═════ Extracted information ═════

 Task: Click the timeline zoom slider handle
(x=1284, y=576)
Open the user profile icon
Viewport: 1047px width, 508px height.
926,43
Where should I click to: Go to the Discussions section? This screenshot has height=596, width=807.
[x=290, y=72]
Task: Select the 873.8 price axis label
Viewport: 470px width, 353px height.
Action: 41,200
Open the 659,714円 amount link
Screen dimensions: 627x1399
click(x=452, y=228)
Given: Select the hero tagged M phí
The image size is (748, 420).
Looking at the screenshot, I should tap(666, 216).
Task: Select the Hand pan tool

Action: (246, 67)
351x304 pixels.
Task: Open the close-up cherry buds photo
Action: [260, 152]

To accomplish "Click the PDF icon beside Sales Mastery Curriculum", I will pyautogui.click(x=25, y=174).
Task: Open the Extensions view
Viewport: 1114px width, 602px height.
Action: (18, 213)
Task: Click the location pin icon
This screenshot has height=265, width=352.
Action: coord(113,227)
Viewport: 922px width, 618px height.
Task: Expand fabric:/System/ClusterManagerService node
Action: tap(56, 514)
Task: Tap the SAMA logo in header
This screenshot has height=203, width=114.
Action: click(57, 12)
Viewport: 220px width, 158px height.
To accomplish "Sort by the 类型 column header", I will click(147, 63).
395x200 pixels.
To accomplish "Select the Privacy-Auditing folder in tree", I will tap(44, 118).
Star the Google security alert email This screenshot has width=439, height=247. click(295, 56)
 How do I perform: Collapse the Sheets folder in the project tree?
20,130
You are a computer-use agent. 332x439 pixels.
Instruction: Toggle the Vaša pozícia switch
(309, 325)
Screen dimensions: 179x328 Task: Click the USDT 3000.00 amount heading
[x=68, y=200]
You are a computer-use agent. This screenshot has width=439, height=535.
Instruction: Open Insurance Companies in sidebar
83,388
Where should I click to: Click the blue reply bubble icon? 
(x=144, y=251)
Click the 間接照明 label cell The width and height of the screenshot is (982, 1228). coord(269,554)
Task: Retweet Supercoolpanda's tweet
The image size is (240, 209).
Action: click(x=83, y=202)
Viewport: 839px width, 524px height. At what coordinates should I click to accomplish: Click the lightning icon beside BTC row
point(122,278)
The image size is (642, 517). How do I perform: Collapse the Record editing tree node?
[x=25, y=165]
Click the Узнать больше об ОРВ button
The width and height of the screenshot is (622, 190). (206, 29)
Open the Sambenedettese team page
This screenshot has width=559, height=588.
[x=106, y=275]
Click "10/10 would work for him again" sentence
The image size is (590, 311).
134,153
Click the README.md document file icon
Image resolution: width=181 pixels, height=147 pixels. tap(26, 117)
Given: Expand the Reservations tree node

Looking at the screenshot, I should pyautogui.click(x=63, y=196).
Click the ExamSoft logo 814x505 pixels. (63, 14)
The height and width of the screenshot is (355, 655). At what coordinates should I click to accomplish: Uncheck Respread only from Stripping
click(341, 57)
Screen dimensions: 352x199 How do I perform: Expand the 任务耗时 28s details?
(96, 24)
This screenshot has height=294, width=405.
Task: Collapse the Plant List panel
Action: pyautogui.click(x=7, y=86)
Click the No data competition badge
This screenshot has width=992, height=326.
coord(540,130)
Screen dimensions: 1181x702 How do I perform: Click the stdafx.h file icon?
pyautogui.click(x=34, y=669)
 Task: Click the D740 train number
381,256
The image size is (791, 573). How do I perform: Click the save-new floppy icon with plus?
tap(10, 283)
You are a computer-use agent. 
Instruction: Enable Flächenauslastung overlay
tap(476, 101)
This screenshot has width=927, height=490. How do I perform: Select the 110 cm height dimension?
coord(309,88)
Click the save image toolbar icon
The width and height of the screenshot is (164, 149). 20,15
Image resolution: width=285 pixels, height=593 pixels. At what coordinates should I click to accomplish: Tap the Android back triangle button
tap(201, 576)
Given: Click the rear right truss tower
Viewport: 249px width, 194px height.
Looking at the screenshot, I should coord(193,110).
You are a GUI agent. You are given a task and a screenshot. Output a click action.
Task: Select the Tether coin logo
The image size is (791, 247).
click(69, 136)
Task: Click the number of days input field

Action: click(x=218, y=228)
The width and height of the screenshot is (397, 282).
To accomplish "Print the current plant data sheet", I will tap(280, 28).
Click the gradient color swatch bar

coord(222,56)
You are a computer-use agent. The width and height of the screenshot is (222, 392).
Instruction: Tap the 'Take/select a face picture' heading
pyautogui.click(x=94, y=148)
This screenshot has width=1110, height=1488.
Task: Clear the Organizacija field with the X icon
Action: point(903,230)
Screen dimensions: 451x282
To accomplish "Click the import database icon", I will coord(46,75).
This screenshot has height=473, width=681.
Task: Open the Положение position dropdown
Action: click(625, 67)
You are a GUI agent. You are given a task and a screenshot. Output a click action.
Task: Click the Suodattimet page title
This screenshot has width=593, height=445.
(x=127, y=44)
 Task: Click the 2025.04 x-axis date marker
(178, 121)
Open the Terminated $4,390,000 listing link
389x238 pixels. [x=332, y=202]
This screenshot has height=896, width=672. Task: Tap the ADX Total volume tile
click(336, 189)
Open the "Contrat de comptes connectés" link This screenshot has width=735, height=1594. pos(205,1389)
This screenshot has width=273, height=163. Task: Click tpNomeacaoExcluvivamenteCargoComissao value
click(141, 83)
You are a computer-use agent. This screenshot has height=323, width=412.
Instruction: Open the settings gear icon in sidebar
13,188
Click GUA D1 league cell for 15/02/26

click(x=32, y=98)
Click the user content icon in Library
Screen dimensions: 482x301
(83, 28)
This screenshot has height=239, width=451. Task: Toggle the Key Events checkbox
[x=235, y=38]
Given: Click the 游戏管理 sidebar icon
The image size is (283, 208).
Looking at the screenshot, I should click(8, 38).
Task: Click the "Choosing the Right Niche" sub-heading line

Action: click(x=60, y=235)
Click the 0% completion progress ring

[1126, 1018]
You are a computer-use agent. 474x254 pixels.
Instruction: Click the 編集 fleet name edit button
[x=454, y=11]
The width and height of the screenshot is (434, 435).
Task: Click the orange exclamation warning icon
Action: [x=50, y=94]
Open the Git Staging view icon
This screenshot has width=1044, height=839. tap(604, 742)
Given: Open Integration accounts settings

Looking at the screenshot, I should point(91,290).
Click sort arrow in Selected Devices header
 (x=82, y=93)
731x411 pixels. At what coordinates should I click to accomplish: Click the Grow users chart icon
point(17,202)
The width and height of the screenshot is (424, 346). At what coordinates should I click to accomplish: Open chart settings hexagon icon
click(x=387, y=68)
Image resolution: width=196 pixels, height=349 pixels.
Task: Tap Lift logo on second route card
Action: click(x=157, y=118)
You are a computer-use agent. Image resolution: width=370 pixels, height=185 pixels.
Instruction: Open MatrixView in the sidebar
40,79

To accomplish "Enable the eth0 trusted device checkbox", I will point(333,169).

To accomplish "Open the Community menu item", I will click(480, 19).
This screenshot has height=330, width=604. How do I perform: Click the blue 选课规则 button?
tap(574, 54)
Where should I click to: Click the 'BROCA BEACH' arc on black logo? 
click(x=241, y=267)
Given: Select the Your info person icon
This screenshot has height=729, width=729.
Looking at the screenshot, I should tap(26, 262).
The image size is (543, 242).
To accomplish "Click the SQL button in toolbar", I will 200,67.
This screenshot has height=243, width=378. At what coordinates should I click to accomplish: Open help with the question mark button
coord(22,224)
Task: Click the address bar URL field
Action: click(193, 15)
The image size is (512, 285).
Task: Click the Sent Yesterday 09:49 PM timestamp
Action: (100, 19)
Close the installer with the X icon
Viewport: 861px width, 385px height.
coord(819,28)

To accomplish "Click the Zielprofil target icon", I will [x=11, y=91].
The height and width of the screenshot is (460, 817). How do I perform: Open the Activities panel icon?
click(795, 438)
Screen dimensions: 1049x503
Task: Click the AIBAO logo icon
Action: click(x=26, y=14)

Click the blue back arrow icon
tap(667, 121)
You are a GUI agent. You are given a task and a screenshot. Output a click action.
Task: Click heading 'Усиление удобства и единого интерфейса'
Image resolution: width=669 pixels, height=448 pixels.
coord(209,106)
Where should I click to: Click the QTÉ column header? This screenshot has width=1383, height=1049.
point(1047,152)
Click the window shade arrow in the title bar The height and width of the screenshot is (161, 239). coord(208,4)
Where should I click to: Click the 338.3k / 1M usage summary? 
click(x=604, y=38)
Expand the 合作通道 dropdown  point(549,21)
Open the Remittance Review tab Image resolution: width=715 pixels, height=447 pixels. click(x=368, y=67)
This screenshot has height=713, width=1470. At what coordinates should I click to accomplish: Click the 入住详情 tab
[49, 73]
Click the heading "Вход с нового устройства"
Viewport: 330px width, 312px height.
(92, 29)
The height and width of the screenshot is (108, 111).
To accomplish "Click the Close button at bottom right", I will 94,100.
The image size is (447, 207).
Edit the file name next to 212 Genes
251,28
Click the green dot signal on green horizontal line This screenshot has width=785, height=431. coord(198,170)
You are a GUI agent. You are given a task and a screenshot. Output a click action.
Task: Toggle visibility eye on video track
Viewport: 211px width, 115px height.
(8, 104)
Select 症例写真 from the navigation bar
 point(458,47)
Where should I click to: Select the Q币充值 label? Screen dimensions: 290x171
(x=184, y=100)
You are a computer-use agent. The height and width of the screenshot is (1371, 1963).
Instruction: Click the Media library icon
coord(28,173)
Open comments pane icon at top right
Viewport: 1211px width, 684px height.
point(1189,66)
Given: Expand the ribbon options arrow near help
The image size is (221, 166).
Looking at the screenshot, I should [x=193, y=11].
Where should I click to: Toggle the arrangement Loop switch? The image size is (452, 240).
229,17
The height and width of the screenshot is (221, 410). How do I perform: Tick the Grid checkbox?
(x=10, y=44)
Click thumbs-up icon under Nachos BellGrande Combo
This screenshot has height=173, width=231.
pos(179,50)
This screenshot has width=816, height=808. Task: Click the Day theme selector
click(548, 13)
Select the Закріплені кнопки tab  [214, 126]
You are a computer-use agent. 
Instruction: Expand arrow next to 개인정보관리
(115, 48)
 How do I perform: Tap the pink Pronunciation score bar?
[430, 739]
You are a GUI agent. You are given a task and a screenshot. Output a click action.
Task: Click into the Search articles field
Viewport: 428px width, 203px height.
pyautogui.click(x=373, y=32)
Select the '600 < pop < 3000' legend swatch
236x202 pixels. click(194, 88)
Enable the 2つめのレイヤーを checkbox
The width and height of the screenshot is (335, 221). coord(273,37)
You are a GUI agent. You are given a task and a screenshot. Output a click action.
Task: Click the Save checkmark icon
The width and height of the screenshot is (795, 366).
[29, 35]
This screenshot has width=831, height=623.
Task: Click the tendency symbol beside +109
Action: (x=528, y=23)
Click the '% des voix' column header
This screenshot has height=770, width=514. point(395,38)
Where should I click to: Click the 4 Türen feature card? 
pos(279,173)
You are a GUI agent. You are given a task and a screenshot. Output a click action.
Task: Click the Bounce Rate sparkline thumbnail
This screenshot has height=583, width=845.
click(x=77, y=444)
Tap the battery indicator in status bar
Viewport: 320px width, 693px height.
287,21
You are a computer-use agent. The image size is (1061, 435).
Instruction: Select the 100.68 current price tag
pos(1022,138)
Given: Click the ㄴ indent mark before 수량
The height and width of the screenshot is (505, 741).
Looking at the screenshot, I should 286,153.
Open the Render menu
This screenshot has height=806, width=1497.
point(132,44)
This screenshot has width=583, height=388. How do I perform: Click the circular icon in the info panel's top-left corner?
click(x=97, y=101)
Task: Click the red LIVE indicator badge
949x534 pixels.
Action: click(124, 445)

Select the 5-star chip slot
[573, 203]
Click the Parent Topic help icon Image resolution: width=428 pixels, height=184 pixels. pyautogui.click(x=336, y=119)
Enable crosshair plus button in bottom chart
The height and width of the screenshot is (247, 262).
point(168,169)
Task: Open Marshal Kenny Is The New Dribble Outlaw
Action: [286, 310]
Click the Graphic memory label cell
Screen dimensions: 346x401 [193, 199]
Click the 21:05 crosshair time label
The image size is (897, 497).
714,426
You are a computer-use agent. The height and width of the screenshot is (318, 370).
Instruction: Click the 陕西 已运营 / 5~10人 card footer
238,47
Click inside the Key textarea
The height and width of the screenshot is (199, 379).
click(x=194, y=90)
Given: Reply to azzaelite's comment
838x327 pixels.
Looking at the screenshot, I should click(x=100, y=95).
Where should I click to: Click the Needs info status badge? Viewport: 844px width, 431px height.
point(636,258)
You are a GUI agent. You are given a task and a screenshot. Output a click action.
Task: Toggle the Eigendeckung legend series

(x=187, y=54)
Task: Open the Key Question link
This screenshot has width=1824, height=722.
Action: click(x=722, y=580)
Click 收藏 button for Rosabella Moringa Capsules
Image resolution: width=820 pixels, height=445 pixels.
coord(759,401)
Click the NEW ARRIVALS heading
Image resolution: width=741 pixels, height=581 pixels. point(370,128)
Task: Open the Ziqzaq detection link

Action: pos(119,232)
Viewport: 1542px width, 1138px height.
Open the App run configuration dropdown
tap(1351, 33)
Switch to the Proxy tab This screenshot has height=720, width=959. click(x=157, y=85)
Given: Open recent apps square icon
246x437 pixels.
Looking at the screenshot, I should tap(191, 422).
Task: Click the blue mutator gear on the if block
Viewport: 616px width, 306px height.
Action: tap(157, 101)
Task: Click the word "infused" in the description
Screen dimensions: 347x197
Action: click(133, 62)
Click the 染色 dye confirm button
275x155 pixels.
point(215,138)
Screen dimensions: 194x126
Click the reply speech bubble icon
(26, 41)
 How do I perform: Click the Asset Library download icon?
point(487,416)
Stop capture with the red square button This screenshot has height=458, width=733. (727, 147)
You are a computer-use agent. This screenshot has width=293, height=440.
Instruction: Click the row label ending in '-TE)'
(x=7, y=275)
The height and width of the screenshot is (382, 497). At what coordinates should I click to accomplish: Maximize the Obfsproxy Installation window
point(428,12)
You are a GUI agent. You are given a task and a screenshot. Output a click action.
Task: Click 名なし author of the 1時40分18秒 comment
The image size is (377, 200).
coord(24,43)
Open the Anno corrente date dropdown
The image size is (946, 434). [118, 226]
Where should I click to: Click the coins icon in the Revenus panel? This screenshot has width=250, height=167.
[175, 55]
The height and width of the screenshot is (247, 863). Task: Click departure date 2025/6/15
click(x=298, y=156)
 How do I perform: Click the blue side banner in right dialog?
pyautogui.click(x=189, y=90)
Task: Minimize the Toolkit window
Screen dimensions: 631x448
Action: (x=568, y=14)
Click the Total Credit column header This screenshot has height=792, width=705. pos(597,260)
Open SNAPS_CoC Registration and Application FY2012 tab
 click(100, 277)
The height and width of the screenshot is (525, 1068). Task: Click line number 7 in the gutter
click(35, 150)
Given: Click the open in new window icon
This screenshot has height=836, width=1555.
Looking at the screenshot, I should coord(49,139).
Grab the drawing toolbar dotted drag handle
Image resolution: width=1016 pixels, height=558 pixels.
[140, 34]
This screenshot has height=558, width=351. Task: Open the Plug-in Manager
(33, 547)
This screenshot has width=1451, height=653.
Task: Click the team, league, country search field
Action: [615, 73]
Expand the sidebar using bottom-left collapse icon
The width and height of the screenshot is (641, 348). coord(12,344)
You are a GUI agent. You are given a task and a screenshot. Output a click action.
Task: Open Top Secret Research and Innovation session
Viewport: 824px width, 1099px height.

═════

→ **Task item**: Lines with "menu" in them are what the answer must contain; copy each from the records above.

→ **Answer**:
To accomplish "Open the Community menu item", I will click(480, 19).
Open the Render menu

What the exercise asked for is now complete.